> _Input data_
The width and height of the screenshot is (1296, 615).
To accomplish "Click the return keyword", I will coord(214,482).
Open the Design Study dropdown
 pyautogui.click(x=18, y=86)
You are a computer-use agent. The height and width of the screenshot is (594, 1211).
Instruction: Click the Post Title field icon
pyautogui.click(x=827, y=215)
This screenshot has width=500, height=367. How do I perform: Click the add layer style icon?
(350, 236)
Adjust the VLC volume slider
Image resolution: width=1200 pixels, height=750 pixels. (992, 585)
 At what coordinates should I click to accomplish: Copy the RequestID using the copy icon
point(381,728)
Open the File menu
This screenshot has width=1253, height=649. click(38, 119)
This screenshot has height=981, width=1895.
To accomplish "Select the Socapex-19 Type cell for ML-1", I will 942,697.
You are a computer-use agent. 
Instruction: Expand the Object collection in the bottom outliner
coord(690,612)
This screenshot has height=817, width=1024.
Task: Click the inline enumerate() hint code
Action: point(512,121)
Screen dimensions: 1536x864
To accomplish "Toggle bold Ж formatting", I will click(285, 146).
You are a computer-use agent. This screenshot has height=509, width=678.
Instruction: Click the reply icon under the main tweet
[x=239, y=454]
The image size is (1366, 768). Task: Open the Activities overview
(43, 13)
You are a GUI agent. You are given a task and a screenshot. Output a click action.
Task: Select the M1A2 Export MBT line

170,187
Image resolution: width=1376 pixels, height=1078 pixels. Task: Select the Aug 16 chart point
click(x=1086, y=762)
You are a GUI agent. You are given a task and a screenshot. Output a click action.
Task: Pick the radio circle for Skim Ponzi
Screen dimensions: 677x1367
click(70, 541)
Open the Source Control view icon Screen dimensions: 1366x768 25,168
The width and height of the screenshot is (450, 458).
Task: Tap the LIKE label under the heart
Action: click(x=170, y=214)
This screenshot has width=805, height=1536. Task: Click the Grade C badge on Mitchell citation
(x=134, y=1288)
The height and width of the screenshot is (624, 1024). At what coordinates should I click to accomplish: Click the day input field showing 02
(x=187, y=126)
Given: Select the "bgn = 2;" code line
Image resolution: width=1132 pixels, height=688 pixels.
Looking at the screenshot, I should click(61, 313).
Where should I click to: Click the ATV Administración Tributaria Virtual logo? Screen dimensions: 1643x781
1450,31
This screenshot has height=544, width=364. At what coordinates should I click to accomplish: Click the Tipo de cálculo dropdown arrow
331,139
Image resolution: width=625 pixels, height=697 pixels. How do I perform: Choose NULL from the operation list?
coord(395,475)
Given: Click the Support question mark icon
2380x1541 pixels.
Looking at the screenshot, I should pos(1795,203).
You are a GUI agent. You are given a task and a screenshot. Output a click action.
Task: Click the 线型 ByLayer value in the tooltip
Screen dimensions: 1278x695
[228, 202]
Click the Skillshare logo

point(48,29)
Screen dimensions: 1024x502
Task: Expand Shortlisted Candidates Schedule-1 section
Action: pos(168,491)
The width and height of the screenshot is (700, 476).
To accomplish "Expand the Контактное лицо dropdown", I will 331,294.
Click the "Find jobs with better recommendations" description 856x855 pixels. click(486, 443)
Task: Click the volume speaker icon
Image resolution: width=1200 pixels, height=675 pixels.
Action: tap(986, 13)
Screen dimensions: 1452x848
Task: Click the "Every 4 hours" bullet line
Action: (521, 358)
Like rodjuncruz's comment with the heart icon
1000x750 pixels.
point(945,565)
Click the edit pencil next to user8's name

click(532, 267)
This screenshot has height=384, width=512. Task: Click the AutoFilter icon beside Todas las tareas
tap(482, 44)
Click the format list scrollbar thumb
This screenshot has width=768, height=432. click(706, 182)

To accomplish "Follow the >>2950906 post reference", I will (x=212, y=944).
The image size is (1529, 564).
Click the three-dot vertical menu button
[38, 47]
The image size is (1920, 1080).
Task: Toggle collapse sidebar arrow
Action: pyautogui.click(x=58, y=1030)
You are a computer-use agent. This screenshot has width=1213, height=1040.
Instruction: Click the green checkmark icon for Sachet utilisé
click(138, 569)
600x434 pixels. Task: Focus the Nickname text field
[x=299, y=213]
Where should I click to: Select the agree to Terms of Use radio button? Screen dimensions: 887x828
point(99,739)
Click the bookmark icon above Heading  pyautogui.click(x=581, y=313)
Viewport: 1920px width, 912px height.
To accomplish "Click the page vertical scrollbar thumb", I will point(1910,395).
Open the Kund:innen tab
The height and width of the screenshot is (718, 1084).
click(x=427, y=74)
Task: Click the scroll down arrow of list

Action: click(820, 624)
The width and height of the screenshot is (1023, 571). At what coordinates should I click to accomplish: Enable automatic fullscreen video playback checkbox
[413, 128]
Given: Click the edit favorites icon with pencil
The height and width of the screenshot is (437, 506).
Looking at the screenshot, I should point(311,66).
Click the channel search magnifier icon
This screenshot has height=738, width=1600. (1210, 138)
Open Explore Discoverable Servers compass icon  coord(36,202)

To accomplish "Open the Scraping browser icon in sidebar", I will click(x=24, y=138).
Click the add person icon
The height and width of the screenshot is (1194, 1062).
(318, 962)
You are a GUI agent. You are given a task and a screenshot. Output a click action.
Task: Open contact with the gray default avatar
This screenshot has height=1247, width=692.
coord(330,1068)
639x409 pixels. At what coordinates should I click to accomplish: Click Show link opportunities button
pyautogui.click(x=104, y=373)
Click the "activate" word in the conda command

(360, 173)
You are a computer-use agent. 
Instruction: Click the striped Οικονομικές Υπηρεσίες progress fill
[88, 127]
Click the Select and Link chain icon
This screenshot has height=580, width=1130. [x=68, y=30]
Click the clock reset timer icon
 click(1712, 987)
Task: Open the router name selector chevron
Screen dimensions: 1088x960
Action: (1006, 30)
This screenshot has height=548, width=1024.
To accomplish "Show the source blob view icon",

> _What is expected_
Output only the lines running from the line with "Screen dimensions: 1088x960" through the final line of the data, inclusive.

> _Finished exercise_
Screen dimensions: 1088x960
Action: (1006, 30)
This screenshot has height=548, width=1024.
To accomplish "Show the source blob view icon",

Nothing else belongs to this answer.